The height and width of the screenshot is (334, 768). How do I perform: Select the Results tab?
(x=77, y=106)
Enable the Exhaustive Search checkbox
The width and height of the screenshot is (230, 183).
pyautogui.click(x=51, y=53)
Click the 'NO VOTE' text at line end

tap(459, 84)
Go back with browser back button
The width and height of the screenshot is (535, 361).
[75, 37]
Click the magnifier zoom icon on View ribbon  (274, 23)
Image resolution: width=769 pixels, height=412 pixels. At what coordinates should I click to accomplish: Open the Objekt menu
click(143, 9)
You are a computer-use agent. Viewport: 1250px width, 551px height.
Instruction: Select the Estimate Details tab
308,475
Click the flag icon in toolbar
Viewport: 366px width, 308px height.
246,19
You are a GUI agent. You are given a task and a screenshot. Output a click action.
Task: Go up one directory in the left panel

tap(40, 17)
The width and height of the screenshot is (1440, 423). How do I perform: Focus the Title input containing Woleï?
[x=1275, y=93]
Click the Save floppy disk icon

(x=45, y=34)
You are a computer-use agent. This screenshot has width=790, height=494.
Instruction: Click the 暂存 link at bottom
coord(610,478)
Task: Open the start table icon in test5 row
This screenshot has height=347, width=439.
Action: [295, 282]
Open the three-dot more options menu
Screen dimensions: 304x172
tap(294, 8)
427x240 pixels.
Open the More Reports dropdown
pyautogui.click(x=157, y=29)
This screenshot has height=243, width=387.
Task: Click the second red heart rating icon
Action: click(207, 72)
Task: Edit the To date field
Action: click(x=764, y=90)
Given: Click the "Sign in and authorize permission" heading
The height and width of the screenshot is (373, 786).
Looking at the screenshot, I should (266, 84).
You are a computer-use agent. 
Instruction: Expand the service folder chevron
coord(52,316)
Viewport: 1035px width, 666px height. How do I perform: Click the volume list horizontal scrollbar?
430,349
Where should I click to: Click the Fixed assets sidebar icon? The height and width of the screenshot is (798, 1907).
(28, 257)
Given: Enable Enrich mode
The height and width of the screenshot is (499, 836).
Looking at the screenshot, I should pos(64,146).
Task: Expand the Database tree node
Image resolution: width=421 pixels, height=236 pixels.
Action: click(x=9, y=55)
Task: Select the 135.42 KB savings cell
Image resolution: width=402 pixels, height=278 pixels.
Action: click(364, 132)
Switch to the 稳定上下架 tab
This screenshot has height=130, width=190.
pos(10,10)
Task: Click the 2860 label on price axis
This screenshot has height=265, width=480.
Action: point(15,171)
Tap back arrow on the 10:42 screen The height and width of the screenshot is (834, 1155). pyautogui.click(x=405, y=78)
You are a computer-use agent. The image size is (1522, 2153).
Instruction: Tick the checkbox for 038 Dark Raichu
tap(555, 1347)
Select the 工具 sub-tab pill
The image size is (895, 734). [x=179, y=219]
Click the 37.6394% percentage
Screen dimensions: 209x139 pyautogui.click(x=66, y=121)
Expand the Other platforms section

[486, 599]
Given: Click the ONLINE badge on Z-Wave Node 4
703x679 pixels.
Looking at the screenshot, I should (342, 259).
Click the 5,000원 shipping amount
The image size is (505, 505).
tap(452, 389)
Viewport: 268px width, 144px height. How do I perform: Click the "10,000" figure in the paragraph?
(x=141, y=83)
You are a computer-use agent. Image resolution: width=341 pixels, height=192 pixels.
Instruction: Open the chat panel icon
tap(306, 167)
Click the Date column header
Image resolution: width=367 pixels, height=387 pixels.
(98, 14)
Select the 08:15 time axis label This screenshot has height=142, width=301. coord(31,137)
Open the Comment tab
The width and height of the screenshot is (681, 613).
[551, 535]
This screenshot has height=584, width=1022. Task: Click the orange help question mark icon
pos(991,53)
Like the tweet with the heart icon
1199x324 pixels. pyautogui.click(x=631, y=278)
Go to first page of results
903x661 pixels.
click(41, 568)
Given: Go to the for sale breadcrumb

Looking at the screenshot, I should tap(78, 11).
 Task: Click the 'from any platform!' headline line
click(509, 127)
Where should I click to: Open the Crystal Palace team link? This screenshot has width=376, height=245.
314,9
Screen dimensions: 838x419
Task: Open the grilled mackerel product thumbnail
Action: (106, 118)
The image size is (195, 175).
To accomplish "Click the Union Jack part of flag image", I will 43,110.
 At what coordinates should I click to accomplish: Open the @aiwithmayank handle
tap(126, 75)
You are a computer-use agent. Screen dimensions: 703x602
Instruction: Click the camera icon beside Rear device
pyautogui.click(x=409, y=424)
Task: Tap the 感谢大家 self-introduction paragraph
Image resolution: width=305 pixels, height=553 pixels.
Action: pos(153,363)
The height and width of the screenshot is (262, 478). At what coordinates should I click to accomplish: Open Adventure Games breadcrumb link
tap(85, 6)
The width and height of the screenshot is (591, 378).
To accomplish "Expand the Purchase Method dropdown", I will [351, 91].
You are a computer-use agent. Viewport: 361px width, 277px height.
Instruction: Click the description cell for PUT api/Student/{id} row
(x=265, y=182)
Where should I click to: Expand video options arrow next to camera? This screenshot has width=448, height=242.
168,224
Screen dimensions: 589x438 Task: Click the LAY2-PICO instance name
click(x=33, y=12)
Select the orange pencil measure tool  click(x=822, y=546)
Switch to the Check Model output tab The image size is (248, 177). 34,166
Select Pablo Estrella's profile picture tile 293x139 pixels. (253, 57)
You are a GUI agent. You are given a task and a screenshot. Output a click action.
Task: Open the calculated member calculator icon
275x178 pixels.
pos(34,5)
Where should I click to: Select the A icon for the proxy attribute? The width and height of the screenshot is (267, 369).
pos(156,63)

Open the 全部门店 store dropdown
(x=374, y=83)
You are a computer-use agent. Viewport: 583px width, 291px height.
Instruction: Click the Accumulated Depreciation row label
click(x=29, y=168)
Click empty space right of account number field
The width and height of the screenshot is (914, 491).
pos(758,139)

### [Assignment]
All lines above in which the word "agent" occurs should be identified and copied.

### [Exercise solution]
You are a computer-use agent. Viewport: 1250px width, 551px height.
You are a GUI agent. You are given a task and a screenshot. Output a click action.
You are a computer-use agent. This screenshot has width=790, height=494.
You are a computer-use agent. 
You are a computer-use agent. The image size is (1522, 2153).
You are a computer-use agent. Image resolution: width=341 pixels, height=192 pixels.
You are a computer-use agent. Screen dimensions: 703x602
You are a computer-use agent. Viewport: 361px width, 277px height.
You are a GUI agent. You are given a task and a screenshot. Output a click action.
You are a computer-use agent. Viewport: 583px width, 291px height.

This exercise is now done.